Car nous ne pouvons pas nous permettre de balayer d’un trait le projet européen. Ni de nous positionner “simplement” pour ou contre. Nous avons besoin d’Europe. Mais pas de n’importe quel modèle européen !
Sommaire
p.3 Institutions : L’ABC de l’Europe
Première puissance économique mondiale, l’Europe est aussi ce “modèle social en déclin”, le “vieux continent”, la “forteresse”, ou, pire, une “non démocratie” …On la nomme également “Europe des 27” mais aussi “Europe des 17”. Qu’est-ce que l’Europe ? Et comment fonctionne-t-elle ? Petit tour d’horizon d’une organisation à la réalité et au fonctionnement complexes, voire labyrinthiques.

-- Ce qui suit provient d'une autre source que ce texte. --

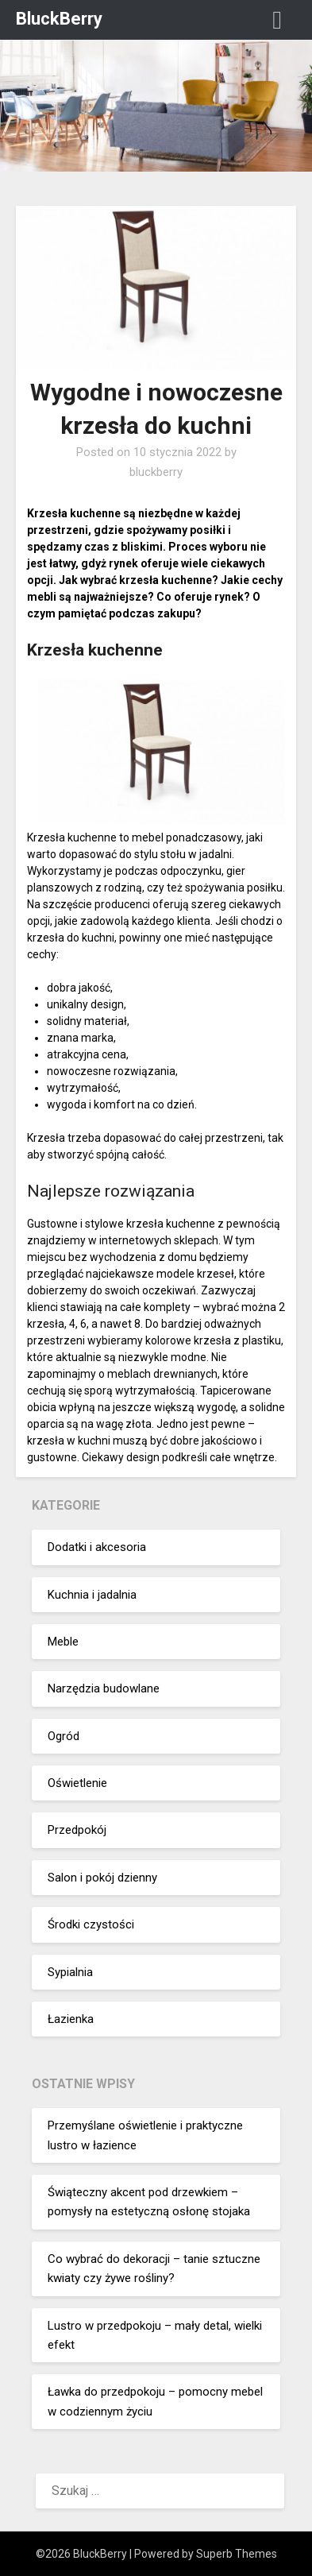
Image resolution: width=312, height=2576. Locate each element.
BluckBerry (59, 19)
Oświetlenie (77, 1783)
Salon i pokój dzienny (102, 1877)
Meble (63, 1641)
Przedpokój (77, 1830)
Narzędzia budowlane (104, 1688)
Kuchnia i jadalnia (92, 1595)
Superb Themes (236, 2553)
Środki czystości (91, 1924)
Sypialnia (70, 1972)
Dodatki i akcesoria (97, 1547)
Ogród (63, 1736)
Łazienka (71, 2019)
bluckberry (156, 472)
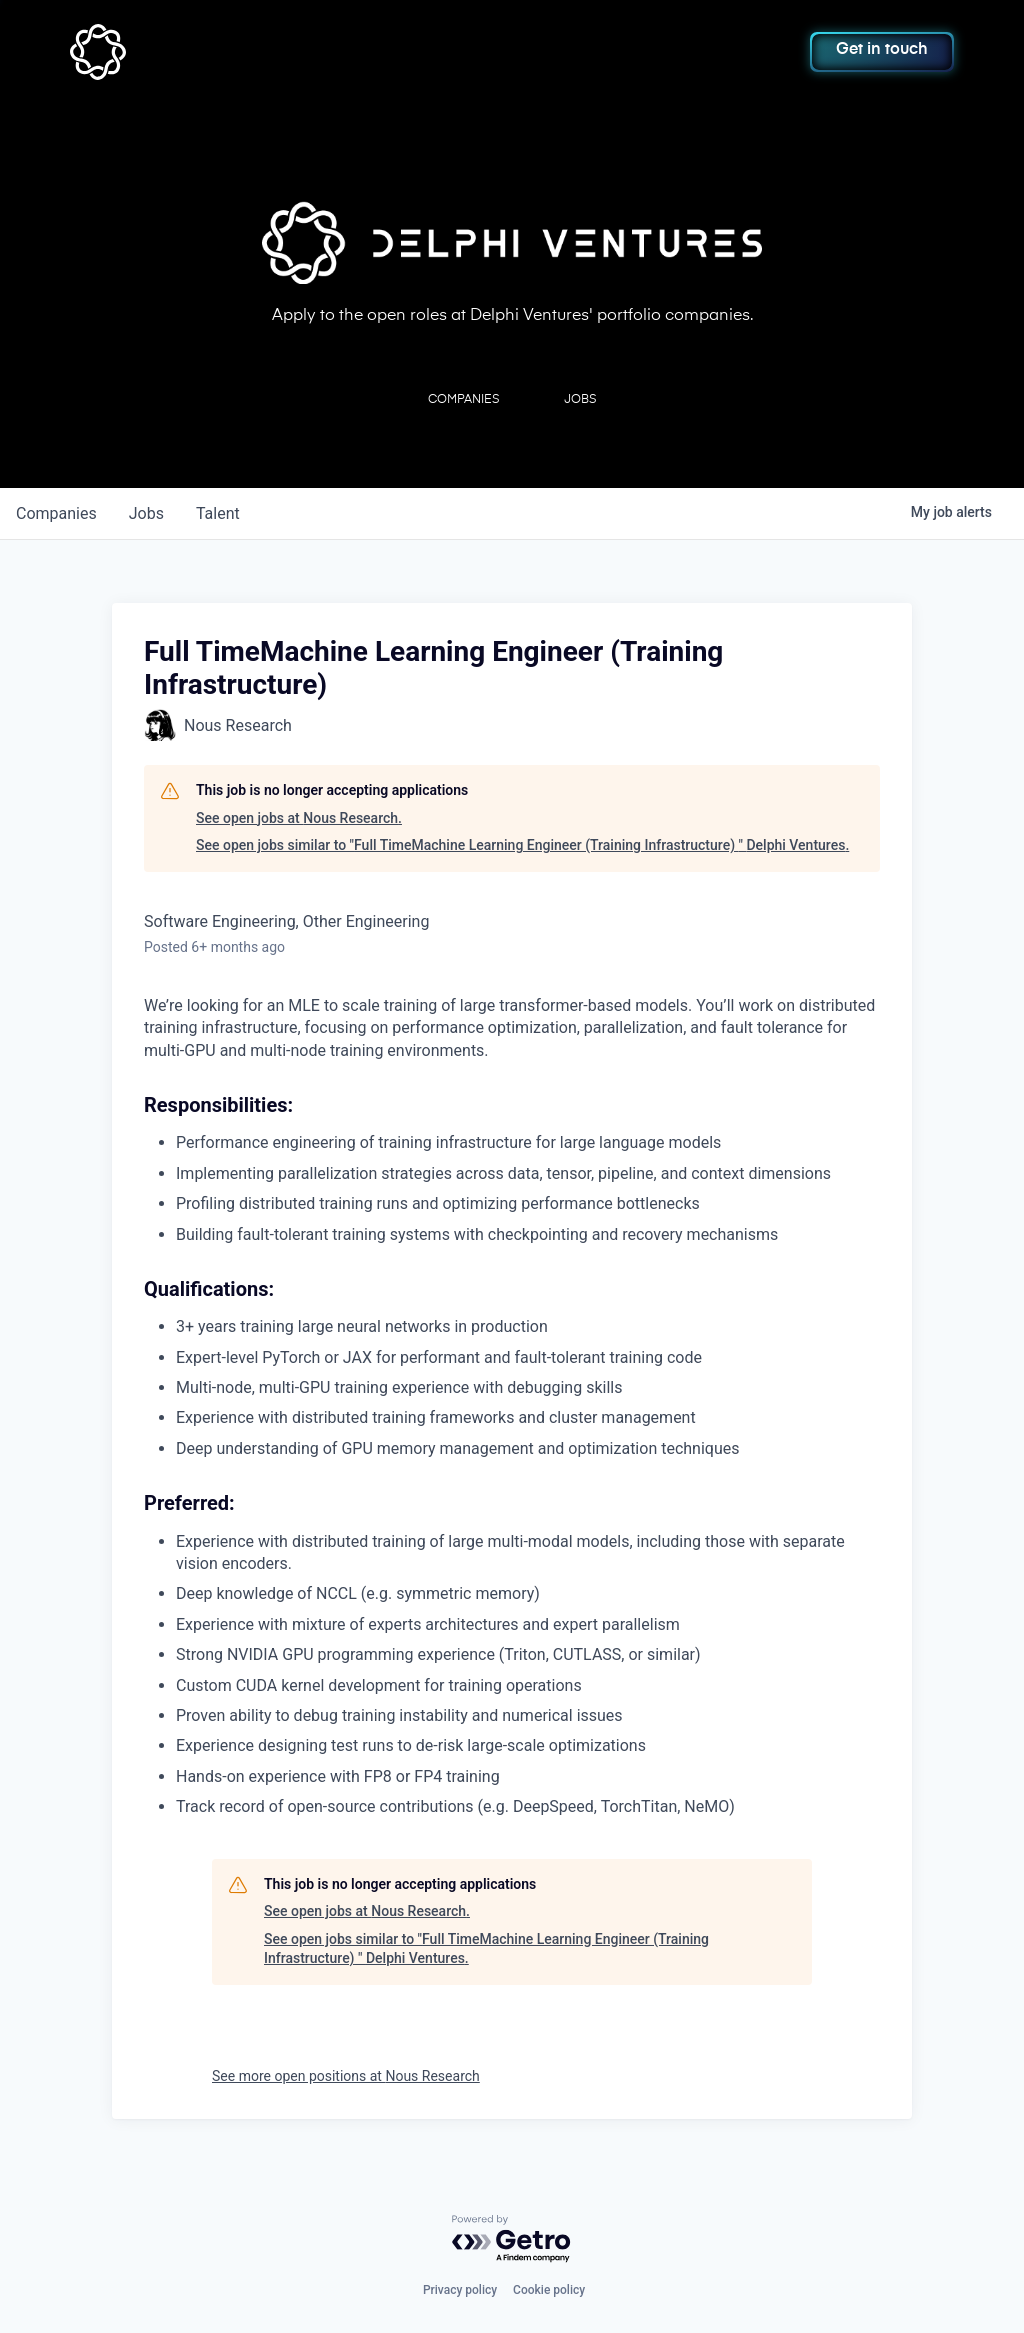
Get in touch (882, 50)
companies (56, 513)
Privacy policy (460, 2290)
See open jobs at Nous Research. (299, 818)
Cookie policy (549, 2290)
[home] (157, 52)
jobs (146, 513)
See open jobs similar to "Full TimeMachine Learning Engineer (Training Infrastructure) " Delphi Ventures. (522, 845)
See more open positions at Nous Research (346, 2076)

p.6 Analyse : Les trois maladies de l’Union européenne L’endettement des Etats menace l’unité et donc l’existence de l’Eurozone. Il est survenu à la suite de la crise financière de 2008. Mais le problème est beaucoup plus profond. Il touche à l’architecture même de la construction européenne qui manque de fondations. Si l’Europe est nécessaire dans un monde globalisé, alors il faut comprendre ce qui la menace pour être capable de choisir ce qui peut la sauver.

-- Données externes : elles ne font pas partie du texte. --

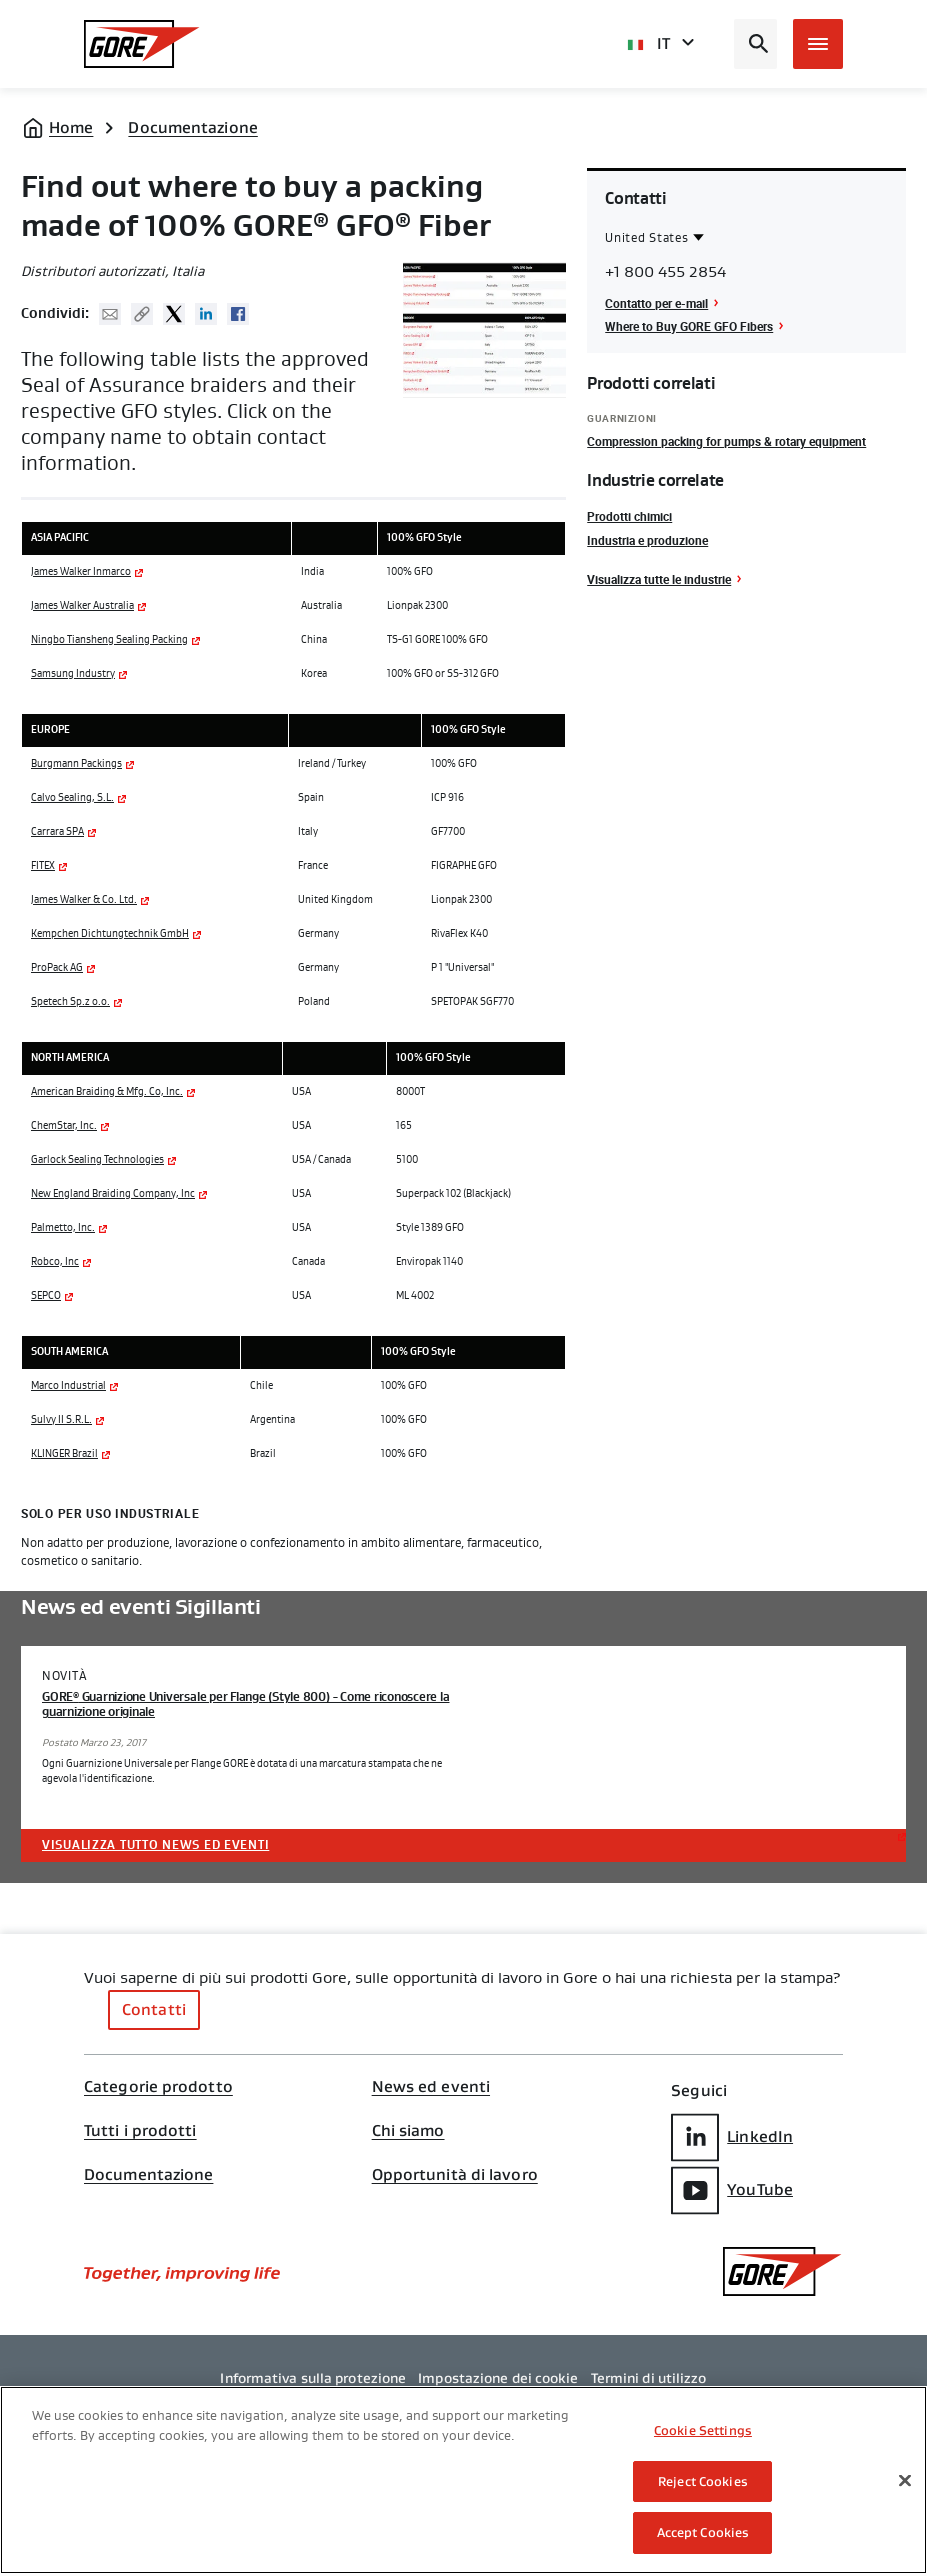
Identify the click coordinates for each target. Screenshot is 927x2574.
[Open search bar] (755, 44)
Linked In (206, 314)
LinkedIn (732, 2137)
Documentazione (192, 127)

p.10 Interview croisée : Philippe Lamberts – Eric Toussaint L’Europe doit changer de cap !
Crise de l’euro, crise de solidarité entre pays européens, crise de confiance dans ses institutions… L’Union européenne doit faire face plus que jamais à des enjeux de taille. La mondialisation, la politique fiscale… Contrastes fait le tour des questions fondamentales qui touchent l’Europe au cœur avec Philippe Lamberts, député européen (Ecolo) et Eric Toussaint, président du Comité pour l’annulation de la dette du tiers-monde (CADTM).
p.15 Perspectives : L’Europe, oui… Mais laquelle ?
La crise de la zone euro est révélatrice des déficiences dont souffre l’Union européenne. Mais l’option choisie pour tenter de sauver l’euro en imposant une politique d’austérité et de recul salarial, risque de conduire l’Europe droit dans le mur. Il est grand temps de construire un véritable modèle social commun qui devra être porté par une dynamique démocratique.
p.17 Mouvements sociaux : Une autre Europe est possible… Osons y croire !
Sous le slogan « Un autre monde est possible », le mouvement altermondialiste a constitué le terreau d’une mobilisation européenne, qui a pris la forme de réseaux multiples sur des enjeux tantôt globaux, tantôt spécifiques. Bien qu’apparemment dispersés, ces réseaux constituent cependant le plus grand espoir de faire entendre les peuples face à l’absence de solidarité organisée et à l’austérité aveugle imposée au nom de la stabilité monétaire européenne. Tour d’horizon non exhaustif de la mobilisation citoyenne pour une Europe sociale et solidaire.